Hi @angelo,
I see what your intention is, so let me first explain what's happening under the hood, because the way it's set up right now will most likely not work as expected.
When you pass -m es_core_news_lg, you're not "adding" to the model — you're continuing to train its existing NER weights on your data. The thing to know about NER training is that every example is treated as complete: if a span isn't labeled, the model learns that it should not be an entity there. So if your 23k examples only contain your 3 new labels (and no PER/LOC/ORG), then every example is implicitly teaching the model "there are no people, locations or organizations here" — and step by step it stops predicting them. This is called catastrophic forgetting: train only on the new labels and the original ones quietly degrade.
What I'd recommend instead is keep them as two separate NER components. Rather than overwrite the pretrained NER component, train a fresh NER component for your custom labels and run it alongside the original one in the same pipeline. spaCy has an official project showing exactly this. It walks through the ways to combine two trained NER components and the tradeoffs of each.
One important assumption for this to work cleanly: your custom labels and the pretrained PER/LOC/ORG shouldn't compete for the same spans. Because the two components reason independently, this approach is a great fit when your domain entities occupy different text than people/locations/orgs — but if you find them frequently fighting over the same tokens (e.g. an org name that's also one of your custom types), the cleaner option is a single combined model: pre-annotate the originals with the stock model, merge with your gold labels (so that the training dataset contains all the labels), and train one component that resolves the conflicts during training. For adding distinct domain labels on top of stock NER, the two-component route is the right call.
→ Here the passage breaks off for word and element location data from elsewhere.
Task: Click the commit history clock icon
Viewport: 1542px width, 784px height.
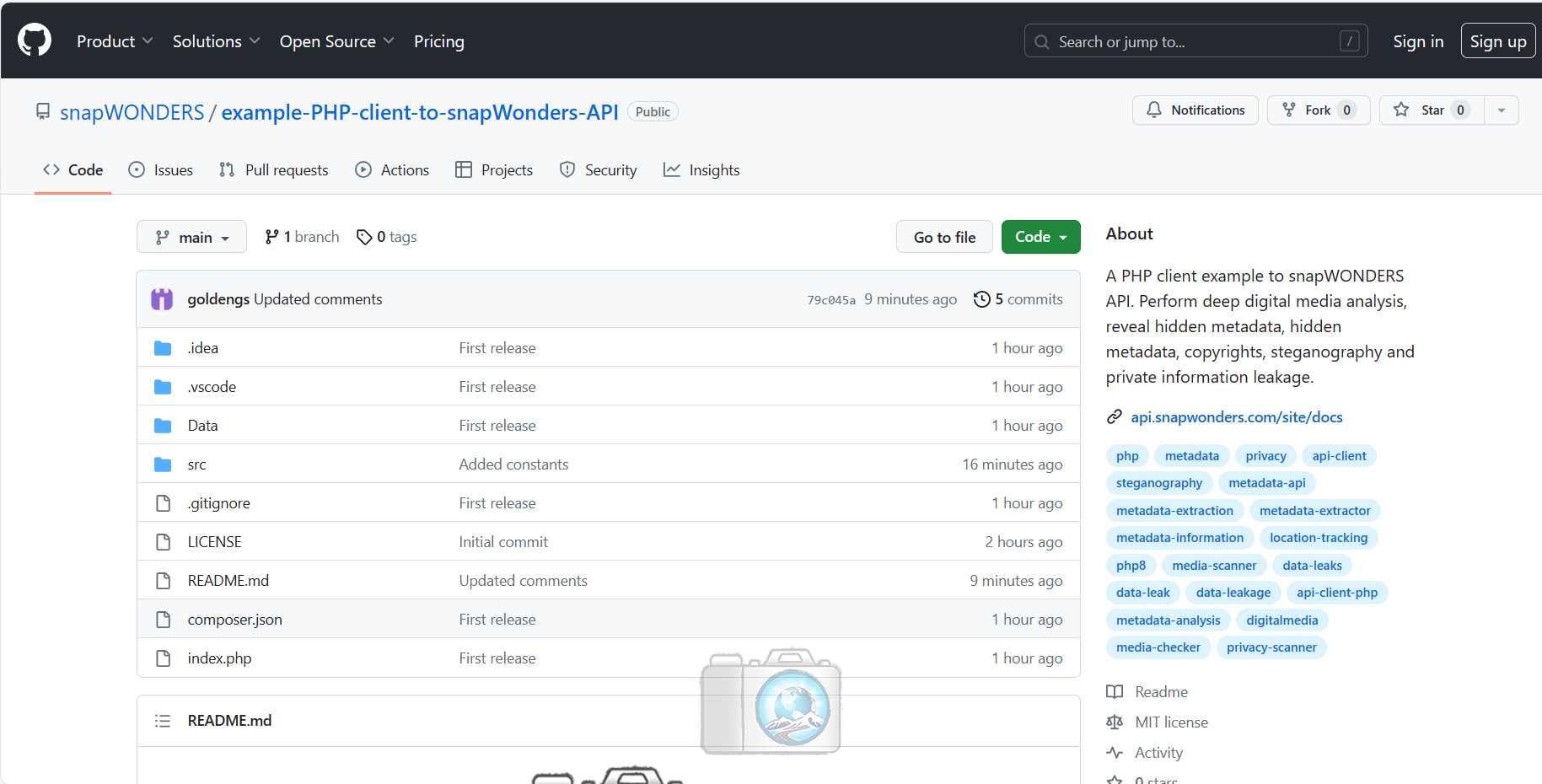Action: pyautogui.click(x=981, y=299)
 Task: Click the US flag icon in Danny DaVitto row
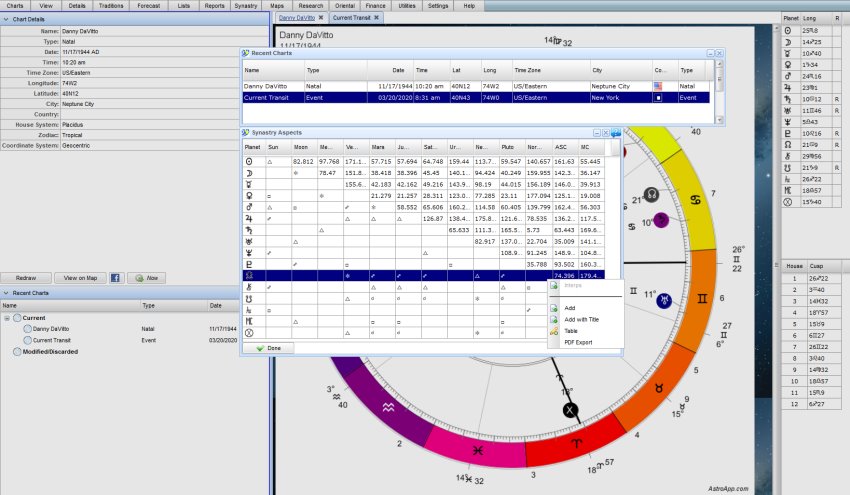point(659,87)
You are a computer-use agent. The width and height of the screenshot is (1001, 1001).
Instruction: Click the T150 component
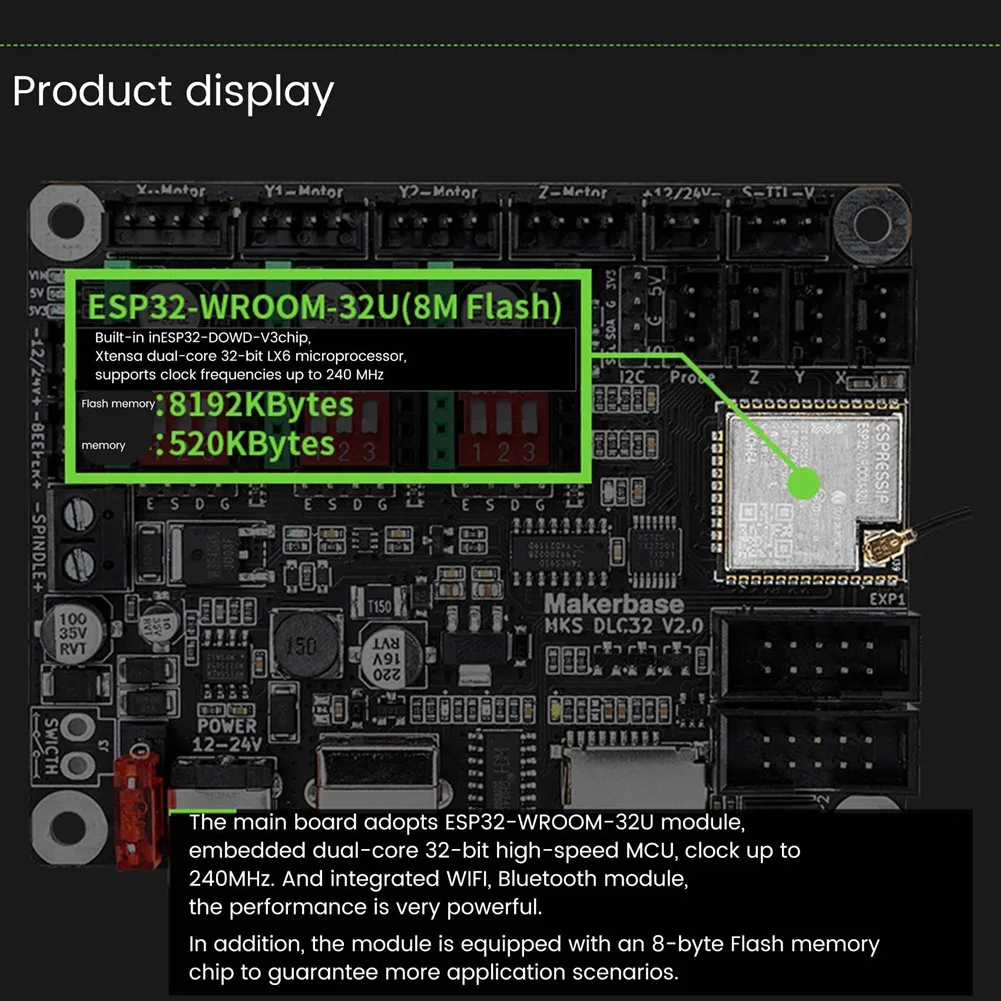(378, 604)
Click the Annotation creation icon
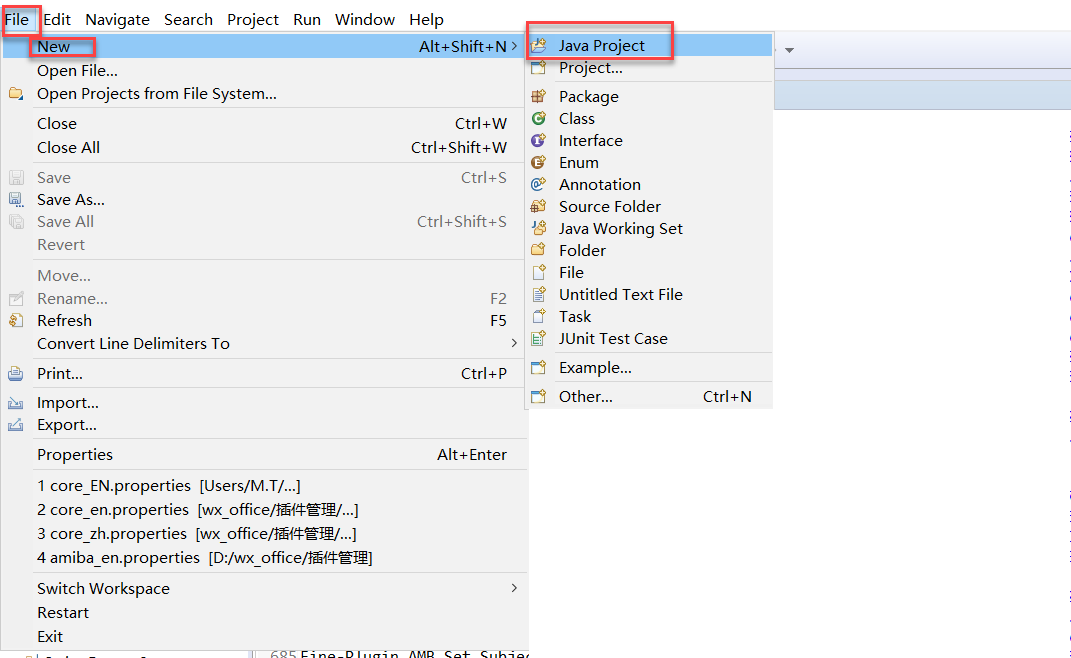This screenshot has height=658, width=1071. click(x=540, y=184)
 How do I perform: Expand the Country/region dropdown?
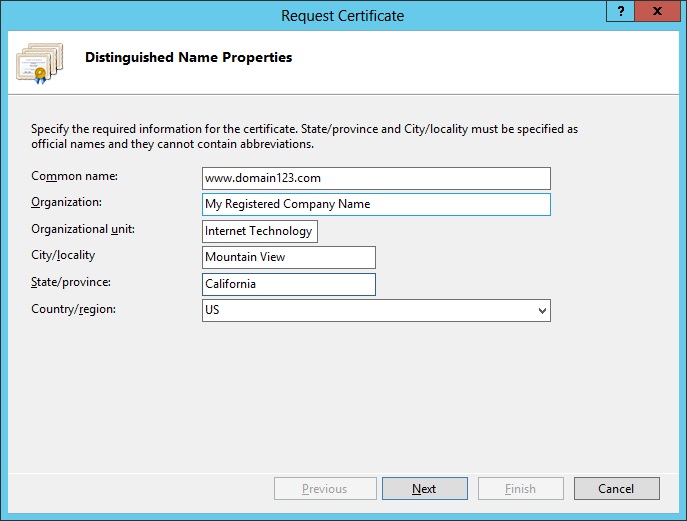(542, 311)

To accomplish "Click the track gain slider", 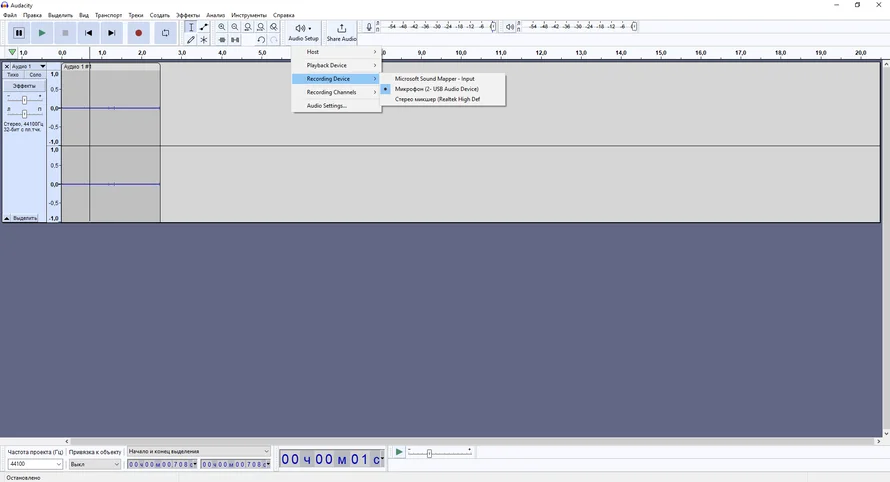I will coord(24,98).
The one technical detail to know: doc.ents can only hold one entity per token, so two ner components writing to it will overwrite each other. The clean fix (covered in the project) is to give them distinct names and have your custom one write to its own span group:
nlp.add_pipe("ner", name="ner_default") # pretrained PER/LOC/ORG, untouched
nlp.add_pipe("ner", name="ner_custom", ...) # your 3 labels, written to doc.spans["custom_ents"]
This way the pretrained PER/LOC/ORG stays fully intact (no forgetting, nothing to re-annotate), your custom labels live in their own component you can retrain freely, and you read both sets of results side by side. It also scales cleanly when you add LAW later — it just joins the custom component.
About pre-trained embeddings - you can defnitely use them for you custon NER component . The Spanish word vectors in es_core_news_lg are a static lookup table. They are not trained when you train an NER component — training only updates that component's own weights, never the vectors. So you should point your new custom component at es_core_news_lg's vectors and use them as its features (set vectors = "es_core_news_lg" in the config, or initialize from that base). Your custom NER then gets the full benefit of the pretrained Spanish embeddings — which is exactly what helps it generalize to entities it didn't see in training — and those same vectors remain untouched and available for your later downstream features. Nothing about training your custom labels degrades or alters them.
For DATE, MONEY, PERCENTAGE, given these are regular, well-formatted entities, a statistical model is overkill. Consider using an entity_ruler with token patterns/regex for them. It's more reliable, fully debuggable, and saves you annotation effort. Put it in the pipeline alongside the NER components.
Also, training your custom component with a config sized for 23k examples should converge in minutes on the M2 CPU.
I really recommend reading spaCy documentation on training especially on how config files work.